In the late 1930s, Tod Hacket (William Atherton) lands a thankless job in the artist pool at Paramount Pictures. He rents an apartment where other tenants still cling to the hope of their big break. This includes Faye Greener (Karen Black), an aspiring actress who looks after her ailing ex-vaudevillian father, Harry (Burgess Meredith, giving the film’s most poignant performance).
Though Tod instantly falls for her, Faye is shallow, self-absorbed and cruel to most of the men in her life, immediately letting him know that he’s not good (or rich) enough for her. Neither is religious, socially awkward accountant Homer Simpson (Donald Sutherland), but that doesn’t stop Faye from letting him spoil her after Harry dies (taking total advantage of his generosity while treating him terribly).
When not obsessing over his love-hate relationship with Faye (even attempting to rape her at one point), Tod does manage to sort-of get his foot in the door at the studio, quickly learning the callous nature of the movie business. However, very little of The Day of the Locust appears to be about Hollywood itself. Instead, its episodic narrative focuses mostly on an unlikeable cast of characters who have no hope of ever achieving their dreams…
|"I got an ice cream cone and I know how to use it."|
Ironically, the best part of the film is its climax, which takes place during a movie premiere.
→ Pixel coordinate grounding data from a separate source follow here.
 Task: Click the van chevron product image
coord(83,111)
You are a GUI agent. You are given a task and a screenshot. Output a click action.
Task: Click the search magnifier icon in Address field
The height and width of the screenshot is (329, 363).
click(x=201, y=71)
Considering the slice-of-lowlife nature of the narrative up to this point, the sudden eruption of violence is somewhat shocking, particularly the incident which triggers it. The whole thing builds to a surreal crescendo loaded with symbolic imagery that, I think, might be intended to reflect Tod’s growing disillusionment. It’s hard to say, since Schlesinger doesn’t effectively establish Hollywood itself as the antagonist he obviously intends it to be.
Still, The Day of the Locust has its moments. Though 144 minutes is too long to spend with such unpleasant people, they’re often morbidly fascinating and the performances are really good. There’s also a dreamlike quality to the cinematography and production design that provides a unique contrast to the film’s bitter tone. A little-seen box-office flop in 1975, it’s been resurrected and remastered Blu-ray for the first time, along with bonus features that offer some interesting historical background and analysis.
(NOTE: Free Kittens Movie Guide was provided with a “promo disc” for review purposes. The actual retail version includes physical material not made available for review).
JEEPERS CREEPERS, WHERE’D YOU GET THOSE PEEPERS? - Visual essay by author Lee Gambin, who spends a lot of time reading his notes, as well as other authors’ work.
WELCOME TO WEST HOLLYWOOD - Visual essay by film critic Glenn Kenny.
DAYS OF THE GOLDEN AGE - A featurette about the costume design with historian Elissa Rose.
AUDIO COMMENTARY - Conducted by historian Lee Gambin. With assistant director Leslie Asplund, production associate Michael Childers, costume designer Ann Roth, title designer Dan Perri, ass’t editor Alan Shafland, cameraman Ron Vidor and actors Pepe Serna & Grainger Hines.